Qué hacer:
- A) Reescribe el fragmento del texto sobre la tangente y la cuerda comprendido entre "De hecho, esta" y "iguales en el límite.", ambos incluidos, cambiando "verseno" por "seno verso".
- B) Responde a estas preguntas sobre el texto sobre la tangente y la cuerda:
(i) ¿En qué caso son iguales la tangente y la cuerda?
(ii) ¿Qué conclusión se da en la línea que empieza por "QED"?
(iii) ¿Qué ecuación usó Newton en el intervalo final poco después de demostrar estos lemas?

Texto del ejercicio:
⁂
Por supuesto, esto significa que B nunca llega a A. Si B llegara realmente a A, entonces ya no tendríamos un triángulo. La tangente y la cuerda son iguales sólo cuando ambas son iguales a cero, y son iguales a cero cuando el intervalo entre A y B es cero. Pero el ángulo de 90º en ABD impide que esto pase. Cuando ese ángulo está en 90º, la tangente debe ser mayor que la cuerda. Por lo tanto la cuerda no puede ser cero. Si la cuerda es cero, entonces la tangente y la cuerda son iguales: por lo tanto la cuerda no es cero. Para ponerlo en una forma más típica de demostración:

1) Si la cuerda AB es cero, la tangente AD también es cero.
2) 0 = 0
3) Si AB = AD, el ángulo ABD debe ser menor de 90º.
4) El ángulo ABD no puede ser menor de 90º
QED: AB no es igual a AD; AB no es cero.

De hecho, esta es precisamente la razón por la que podemos hacer cálculos en el "intervalo final" de Newton, o en el límite. Si todas las variables fueran cero o iguales, no podríamos esperar calcular nada. Newton, poco después de demostrar estos lemas, usó una ecuación del verseno en el intervalo final, y no podría haberlo hecho si sus variables se hicieran cero o iguales. Del mismo modo, el cálculo, no importa como se derive o se use, no puede funcionar en el límite si todas las variables o funciones fueran cero o iguales en el límite.
⁂
Entradas de datos almacenadas

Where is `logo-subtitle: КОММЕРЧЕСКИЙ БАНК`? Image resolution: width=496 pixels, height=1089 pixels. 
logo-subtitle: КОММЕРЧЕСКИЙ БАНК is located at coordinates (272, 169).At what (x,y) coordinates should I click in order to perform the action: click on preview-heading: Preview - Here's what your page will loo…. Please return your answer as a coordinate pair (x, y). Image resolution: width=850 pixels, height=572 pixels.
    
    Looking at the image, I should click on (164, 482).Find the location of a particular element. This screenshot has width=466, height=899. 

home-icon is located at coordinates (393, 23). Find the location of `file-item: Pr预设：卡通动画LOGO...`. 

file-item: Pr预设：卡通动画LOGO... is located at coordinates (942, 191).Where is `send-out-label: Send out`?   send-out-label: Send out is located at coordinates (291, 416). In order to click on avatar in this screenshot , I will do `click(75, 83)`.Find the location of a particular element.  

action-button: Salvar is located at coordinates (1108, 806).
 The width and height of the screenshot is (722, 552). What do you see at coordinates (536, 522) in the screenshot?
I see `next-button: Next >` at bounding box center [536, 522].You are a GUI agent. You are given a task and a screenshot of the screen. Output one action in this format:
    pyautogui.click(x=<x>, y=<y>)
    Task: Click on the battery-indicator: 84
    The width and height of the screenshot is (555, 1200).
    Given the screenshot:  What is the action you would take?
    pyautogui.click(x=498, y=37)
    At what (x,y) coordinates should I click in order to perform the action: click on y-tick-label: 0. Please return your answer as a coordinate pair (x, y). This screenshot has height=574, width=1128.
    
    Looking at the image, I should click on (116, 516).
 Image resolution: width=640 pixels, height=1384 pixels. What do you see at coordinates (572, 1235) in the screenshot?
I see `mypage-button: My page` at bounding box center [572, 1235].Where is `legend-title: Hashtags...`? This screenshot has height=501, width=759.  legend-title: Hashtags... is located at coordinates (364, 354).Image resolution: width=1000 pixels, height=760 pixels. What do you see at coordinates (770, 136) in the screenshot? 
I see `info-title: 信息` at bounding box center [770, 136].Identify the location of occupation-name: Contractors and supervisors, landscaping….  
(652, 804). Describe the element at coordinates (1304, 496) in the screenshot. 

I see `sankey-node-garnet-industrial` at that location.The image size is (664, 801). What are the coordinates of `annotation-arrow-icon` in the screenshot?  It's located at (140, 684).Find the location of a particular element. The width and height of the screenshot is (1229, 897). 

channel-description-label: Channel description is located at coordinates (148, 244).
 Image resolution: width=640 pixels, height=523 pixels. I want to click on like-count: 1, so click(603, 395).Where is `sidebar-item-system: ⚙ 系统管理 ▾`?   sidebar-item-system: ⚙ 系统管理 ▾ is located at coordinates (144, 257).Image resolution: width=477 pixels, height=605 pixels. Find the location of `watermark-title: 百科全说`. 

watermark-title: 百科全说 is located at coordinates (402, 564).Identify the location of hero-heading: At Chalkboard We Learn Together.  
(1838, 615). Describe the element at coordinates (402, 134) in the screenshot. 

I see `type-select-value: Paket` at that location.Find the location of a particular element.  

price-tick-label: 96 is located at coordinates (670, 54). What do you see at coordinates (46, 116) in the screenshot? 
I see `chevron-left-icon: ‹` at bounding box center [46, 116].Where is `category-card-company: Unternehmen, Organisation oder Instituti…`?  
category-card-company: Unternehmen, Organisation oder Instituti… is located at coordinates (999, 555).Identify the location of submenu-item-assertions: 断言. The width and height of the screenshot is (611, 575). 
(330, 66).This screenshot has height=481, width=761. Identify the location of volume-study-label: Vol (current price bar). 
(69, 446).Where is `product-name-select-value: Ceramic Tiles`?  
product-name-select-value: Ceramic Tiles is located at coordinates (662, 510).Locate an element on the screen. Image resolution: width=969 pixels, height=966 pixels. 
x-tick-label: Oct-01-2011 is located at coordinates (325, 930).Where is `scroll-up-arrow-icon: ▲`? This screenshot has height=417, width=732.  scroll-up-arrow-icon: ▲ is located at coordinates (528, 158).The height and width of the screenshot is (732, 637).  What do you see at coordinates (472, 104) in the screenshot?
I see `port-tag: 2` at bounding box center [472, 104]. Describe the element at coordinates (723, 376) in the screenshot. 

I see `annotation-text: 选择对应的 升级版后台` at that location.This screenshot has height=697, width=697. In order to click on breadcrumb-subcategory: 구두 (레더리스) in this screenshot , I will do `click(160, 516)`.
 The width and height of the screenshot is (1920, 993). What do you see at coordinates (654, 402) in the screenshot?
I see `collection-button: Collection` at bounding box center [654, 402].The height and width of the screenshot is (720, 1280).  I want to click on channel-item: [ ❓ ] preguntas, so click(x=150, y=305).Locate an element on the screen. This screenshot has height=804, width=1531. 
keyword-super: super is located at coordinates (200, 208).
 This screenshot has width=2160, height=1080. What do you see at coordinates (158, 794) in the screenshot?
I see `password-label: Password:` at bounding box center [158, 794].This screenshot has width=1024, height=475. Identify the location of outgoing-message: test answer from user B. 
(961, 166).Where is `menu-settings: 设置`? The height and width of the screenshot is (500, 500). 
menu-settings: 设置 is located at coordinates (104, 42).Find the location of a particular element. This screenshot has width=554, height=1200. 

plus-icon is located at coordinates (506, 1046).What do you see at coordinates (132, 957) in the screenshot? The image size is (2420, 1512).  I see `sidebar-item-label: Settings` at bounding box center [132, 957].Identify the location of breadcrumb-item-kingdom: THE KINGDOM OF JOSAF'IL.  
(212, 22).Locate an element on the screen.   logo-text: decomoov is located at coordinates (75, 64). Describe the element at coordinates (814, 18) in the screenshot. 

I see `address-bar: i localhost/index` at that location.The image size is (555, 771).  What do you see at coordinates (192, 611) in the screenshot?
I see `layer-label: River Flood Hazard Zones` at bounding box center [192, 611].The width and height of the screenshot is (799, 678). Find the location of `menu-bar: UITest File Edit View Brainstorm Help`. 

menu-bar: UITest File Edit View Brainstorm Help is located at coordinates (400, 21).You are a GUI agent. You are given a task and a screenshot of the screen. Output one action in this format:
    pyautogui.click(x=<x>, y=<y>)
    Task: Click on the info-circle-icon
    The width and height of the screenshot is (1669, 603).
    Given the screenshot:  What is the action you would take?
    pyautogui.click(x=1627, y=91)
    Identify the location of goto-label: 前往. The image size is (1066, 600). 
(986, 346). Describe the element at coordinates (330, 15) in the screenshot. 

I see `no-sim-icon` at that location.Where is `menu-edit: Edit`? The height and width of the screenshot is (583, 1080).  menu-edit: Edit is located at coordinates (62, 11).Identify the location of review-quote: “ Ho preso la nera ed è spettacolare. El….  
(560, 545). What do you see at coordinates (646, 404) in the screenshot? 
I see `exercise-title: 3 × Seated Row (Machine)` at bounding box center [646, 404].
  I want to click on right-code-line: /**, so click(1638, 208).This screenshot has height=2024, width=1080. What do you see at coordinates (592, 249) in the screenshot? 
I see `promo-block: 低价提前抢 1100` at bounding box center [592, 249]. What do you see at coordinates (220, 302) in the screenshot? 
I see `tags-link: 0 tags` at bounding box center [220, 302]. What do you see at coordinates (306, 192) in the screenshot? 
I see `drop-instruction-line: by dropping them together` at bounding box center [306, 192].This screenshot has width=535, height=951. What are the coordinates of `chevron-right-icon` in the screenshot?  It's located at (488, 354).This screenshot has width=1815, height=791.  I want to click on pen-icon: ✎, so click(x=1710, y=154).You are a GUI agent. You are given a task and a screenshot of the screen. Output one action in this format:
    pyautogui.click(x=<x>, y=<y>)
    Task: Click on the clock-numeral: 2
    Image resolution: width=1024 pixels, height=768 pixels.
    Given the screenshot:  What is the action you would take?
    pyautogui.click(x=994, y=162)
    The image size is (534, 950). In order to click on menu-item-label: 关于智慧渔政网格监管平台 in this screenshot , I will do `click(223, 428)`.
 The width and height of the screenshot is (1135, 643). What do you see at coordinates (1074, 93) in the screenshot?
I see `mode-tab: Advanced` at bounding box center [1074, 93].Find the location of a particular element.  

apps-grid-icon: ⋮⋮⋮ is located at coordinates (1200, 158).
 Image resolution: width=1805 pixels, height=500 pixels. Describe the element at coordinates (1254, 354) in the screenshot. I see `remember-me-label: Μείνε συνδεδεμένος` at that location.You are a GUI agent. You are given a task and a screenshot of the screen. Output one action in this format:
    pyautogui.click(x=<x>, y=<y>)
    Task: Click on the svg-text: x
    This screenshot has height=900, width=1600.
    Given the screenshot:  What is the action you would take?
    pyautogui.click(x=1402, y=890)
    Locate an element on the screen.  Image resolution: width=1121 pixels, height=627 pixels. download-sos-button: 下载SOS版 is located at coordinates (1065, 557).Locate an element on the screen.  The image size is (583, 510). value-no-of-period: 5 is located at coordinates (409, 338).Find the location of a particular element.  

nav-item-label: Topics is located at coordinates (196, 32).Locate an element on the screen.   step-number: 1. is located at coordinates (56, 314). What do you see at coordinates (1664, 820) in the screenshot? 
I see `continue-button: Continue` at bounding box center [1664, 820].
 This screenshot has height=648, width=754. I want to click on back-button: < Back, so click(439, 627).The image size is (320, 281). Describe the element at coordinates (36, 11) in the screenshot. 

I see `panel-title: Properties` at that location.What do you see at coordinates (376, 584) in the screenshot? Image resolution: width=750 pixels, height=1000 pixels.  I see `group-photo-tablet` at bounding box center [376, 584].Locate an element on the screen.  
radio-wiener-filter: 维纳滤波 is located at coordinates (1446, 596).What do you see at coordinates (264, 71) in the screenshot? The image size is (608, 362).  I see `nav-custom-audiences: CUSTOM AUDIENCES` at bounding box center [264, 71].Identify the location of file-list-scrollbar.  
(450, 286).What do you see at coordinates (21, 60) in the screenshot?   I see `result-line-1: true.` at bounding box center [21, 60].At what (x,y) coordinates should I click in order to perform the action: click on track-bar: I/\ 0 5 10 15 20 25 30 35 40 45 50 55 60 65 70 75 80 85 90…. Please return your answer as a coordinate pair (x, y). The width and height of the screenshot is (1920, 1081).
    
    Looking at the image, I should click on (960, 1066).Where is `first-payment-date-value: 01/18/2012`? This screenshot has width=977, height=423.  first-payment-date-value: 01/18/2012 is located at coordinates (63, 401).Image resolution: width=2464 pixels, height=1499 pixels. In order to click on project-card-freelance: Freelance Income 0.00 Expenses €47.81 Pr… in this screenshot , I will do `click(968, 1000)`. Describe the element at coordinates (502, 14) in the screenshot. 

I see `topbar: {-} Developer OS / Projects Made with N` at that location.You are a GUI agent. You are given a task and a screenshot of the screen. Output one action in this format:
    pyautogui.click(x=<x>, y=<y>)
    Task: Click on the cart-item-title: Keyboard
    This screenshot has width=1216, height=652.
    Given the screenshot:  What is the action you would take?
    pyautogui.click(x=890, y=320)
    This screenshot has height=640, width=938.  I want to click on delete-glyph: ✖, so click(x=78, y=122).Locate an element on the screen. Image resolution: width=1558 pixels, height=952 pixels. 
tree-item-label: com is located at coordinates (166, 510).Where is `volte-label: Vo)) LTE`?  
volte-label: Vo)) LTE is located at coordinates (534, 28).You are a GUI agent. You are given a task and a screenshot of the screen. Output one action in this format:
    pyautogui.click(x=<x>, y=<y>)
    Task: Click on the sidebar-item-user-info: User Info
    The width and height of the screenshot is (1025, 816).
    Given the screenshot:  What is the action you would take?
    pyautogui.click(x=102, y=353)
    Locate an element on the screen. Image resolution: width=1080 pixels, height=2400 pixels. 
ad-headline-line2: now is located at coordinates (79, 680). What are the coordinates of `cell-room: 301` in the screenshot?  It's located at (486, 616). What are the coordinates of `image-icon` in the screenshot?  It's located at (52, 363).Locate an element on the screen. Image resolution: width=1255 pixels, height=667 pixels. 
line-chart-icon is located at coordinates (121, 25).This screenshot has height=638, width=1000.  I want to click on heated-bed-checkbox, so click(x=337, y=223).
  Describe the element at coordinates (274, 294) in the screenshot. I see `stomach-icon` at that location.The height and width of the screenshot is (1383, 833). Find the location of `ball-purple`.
⁂
Conjunto de respuestas:
- A)
De hecho, esta es precisamente la razón por la que podemos hacer cálculos en el "intervalo final" de Newton, o en el límite. Si todas las variables fueran cero o iguales, no podríamos esperar calcular nada. Newton, poco después de demostrar estos lemas, usó una ecuación del seno verso en el intervalo final, y no podría haberlo hecho si sus variables se hicieran cero o iguales. Del mismo modo, el cálculo, no importa como se derive o se use, no puede funcionar en el límite si todas las variables o funciones fueran cero o iguales en el límite.

- B)
(i) Sólo cuando ambas son iguales a cero.
(ii) Que AB no es igual a AD y que AB no es cero.
(iii) Una ecuación del verseno.